## What you will do
Convert the items starting at the line containing "Click the Next Setting button" and ending at the line containing "Action: pos(164,95)" into a two-column CSV with the columns item_text and answer, one row per item. Put each value in a single quoted field and replace any line breaks with spaces.

## Data lines
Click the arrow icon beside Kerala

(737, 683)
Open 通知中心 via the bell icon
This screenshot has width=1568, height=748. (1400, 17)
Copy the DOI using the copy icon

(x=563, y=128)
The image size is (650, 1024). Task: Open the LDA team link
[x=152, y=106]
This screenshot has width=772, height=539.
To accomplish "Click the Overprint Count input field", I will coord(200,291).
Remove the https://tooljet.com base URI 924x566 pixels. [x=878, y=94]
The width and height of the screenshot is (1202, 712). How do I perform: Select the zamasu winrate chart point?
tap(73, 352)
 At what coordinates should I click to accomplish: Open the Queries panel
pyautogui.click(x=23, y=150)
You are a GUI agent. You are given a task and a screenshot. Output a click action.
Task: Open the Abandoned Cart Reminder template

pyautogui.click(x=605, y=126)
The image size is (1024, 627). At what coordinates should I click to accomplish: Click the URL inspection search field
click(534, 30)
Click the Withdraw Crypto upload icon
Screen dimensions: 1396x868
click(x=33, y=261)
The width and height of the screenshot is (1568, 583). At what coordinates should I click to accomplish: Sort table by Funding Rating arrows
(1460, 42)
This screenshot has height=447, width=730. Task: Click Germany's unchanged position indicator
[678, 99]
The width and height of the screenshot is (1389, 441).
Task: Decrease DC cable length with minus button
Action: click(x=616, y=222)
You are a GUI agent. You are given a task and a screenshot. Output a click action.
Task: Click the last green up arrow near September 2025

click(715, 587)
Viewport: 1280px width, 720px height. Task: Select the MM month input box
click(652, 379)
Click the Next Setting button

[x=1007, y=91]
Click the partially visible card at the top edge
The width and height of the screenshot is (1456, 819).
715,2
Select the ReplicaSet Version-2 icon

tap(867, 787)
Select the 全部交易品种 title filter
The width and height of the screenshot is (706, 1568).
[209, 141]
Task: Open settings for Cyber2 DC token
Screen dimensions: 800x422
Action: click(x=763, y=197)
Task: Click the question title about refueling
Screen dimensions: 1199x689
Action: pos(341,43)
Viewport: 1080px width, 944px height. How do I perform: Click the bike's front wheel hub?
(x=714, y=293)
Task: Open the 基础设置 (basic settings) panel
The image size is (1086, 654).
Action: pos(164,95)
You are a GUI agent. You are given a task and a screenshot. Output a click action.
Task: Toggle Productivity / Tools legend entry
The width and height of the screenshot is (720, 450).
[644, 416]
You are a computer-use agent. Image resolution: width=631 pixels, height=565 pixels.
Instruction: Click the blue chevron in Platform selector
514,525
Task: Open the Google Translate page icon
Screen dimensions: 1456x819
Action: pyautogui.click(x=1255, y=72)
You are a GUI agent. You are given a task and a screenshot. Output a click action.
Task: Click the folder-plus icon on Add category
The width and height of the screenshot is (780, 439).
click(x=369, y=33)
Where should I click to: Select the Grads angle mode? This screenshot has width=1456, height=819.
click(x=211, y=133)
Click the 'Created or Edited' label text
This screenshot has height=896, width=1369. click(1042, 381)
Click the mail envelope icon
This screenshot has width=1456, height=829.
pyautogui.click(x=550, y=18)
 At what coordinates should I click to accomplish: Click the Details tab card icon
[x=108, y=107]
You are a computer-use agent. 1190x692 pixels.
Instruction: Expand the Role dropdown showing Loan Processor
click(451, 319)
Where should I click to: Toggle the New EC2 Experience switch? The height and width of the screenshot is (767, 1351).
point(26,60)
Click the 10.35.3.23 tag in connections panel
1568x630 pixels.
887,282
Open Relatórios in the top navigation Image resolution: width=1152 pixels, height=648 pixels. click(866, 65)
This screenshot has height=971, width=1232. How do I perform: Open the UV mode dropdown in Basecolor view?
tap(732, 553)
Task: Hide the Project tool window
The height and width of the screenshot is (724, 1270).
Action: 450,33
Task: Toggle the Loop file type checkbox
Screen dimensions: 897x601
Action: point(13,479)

## Final result
item_text,answer
"Click the Next Setting button","[x=1007, y=91]"
"Click the partially visible card at the top edge The width and height of the screenshot is (1456, 819).","715,2"
"Select the ReplicaSet Version-2 icon","tap(867, 787)"
"Select the 全部交易品种 title filter The width and height of the screenshot is (706, 1568).","[209, 141]"
"Task: Open settings for Cyber2 DC token Screen dimensions: 800x422","Action: click(x=763, y=197)"
"Task: Click the question title about refueling Screen dimensions: 1199x689","Action: pos(341,43)"
"Viewport: 1080px width, 944px height. How do I perform: Click the bike's front wheel hub?","(x=714, y=293)"
"Task: Open the 基础设置 (basic settings) panel The image size is (1086, 654).","Action: pos(164,95)"